*SET EXERCISE*: Copy out the records below verbatim, from the line containing "Where should I click to: Click the X-BitdefenderWKS-Spam" through the line containing "Looking at the screenshot, I should [669, 637].", including both of those lines.

*Dataset excerpt*:
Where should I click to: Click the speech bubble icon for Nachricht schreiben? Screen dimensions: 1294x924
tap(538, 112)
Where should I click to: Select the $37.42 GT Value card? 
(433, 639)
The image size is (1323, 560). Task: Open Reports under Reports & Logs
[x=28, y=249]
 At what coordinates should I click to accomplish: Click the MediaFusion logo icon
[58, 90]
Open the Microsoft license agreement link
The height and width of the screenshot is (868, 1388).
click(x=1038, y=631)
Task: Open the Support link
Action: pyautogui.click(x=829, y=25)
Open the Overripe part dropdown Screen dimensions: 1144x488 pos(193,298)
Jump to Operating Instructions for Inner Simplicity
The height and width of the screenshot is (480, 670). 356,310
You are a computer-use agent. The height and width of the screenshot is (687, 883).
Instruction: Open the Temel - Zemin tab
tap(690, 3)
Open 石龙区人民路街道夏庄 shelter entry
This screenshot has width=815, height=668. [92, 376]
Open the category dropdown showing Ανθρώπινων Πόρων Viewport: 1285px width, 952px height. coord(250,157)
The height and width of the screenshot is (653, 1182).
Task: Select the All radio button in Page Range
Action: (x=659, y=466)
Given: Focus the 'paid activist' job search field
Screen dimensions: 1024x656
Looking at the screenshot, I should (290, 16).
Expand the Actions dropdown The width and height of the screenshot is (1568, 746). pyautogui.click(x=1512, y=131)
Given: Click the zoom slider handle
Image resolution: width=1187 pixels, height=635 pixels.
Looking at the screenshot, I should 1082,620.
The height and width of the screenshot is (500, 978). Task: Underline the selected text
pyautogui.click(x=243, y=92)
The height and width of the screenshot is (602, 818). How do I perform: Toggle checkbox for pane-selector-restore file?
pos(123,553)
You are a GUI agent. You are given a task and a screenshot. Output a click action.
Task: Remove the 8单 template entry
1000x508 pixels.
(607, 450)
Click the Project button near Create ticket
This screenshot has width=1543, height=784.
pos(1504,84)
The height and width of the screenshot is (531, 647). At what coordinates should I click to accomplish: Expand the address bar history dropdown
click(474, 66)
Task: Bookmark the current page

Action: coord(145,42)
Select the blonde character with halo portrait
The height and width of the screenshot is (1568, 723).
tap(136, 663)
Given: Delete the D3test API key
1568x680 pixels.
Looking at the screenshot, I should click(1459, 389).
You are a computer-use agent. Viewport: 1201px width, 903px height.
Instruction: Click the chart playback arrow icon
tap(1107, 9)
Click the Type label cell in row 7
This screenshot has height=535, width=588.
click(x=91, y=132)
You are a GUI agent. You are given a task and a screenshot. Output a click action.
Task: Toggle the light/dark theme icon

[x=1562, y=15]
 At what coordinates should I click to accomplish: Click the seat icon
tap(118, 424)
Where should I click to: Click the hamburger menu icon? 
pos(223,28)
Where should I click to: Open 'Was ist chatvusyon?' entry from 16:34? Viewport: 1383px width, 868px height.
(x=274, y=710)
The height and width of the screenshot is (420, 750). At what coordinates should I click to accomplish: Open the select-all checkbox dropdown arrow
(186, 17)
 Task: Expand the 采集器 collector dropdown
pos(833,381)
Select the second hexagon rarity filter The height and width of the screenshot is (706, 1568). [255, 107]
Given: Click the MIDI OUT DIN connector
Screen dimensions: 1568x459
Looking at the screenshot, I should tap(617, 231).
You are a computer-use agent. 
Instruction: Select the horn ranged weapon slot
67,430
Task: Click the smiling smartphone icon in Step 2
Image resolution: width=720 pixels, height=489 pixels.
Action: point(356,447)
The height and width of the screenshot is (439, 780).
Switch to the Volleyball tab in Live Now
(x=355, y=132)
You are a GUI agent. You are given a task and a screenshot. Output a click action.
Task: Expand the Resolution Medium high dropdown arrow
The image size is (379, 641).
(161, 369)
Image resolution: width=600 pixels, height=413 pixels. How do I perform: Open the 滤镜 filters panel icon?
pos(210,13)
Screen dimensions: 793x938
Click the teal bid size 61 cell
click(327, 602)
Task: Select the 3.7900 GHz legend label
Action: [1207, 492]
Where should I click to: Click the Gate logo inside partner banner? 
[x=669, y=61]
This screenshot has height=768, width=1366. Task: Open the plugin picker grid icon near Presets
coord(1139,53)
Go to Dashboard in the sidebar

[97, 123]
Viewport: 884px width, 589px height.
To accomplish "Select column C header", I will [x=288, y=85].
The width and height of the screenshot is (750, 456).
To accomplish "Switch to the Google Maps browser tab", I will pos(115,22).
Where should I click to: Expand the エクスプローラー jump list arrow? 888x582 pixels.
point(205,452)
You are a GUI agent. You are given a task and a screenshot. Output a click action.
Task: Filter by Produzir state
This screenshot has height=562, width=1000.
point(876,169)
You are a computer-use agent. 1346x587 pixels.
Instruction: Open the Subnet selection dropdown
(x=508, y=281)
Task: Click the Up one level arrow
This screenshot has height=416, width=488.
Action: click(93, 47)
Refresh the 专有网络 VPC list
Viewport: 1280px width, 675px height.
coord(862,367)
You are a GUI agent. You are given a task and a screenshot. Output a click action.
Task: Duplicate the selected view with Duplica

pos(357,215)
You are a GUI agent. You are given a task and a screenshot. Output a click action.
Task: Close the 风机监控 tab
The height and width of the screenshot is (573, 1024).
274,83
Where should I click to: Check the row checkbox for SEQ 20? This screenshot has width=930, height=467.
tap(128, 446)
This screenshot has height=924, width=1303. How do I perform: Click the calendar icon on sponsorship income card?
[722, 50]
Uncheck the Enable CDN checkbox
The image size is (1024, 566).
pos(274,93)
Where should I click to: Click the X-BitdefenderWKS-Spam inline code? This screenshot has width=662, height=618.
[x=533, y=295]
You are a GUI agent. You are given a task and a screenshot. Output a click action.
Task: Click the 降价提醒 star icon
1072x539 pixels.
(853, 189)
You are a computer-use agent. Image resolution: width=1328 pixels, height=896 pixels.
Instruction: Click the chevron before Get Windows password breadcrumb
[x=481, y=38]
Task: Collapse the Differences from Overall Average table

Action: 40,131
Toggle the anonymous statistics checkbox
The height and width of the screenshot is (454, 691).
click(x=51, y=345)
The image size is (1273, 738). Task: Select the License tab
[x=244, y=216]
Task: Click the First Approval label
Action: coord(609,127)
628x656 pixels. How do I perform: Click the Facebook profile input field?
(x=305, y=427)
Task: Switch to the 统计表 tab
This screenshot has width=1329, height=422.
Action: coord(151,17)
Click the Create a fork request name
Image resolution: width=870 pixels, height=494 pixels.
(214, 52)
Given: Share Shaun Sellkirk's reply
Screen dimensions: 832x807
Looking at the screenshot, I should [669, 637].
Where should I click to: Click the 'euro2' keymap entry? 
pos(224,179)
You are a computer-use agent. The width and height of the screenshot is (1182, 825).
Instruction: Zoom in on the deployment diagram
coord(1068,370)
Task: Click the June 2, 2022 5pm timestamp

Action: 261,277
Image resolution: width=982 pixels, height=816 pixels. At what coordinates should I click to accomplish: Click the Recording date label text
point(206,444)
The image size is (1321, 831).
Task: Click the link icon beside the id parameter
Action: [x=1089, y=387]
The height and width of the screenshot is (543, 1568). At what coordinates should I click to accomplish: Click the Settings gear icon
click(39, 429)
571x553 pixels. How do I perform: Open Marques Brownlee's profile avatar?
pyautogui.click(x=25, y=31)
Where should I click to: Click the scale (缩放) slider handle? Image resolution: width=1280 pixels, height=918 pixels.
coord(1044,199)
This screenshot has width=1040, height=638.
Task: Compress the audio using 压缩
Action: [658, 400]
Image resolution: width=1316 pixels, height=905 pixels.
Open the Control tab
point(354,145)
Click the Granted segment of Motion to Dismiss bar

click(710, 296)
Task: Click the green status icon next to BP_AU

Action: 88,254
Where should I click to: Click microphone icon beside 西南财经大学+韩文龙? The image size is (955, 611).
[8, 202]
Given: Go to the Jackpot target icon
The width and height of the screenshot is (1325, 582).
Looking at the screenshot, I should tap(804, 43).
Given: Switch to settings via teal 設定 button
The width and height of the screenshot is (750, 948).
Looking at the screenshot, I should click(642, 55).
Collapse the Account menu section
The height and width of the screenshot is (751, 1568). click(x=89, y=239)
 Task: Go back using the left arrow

*RESULT FOR THIS TASK*:
Where should I click to: Click the X-BitdefenderWKS-Spam inline code? This screenshot has width=662, height=618.
[x=533, y=295]
You are a GUI agent. You are given a task and a screenshot. Output a click action.
Task: Click the 降价提醒 star icon
1072x539 pixels.
(853, 189)
You are a computer-use agent. Image resolution: width=1328 pixels, height=896 pixels.
Instruction: Click the chevron before Get Windows password breadcrumb
[x=481, y=38]
Task: Collapse the Differences from Overall Average table

Action: 40,131
Toggle the anonymous statistics checkbox
The height and width of the screenshot is (454, 691).
click(x=51, y=345)
The image size is (1273, 738). Task: Select the License tab
[x=244, y=216]
Task: Click the First Approval label
Action: coord(609,127)
628x656 pixels. How do I perform: Click the Facebook profile input field?
(x=305, y=427)
Task: Switch to the 统计表 tab
This screenshot has width=1329, height=422.
Action: coord(151,17)
Click the Create a fork request name
Image resolution: width=870 pixels, height=494 pixels.
(214, 52)
Given: Share Shaun Sellkirk's reply
Screen dimensions: 832x807
Looking at the screenshot, I should [669, 637].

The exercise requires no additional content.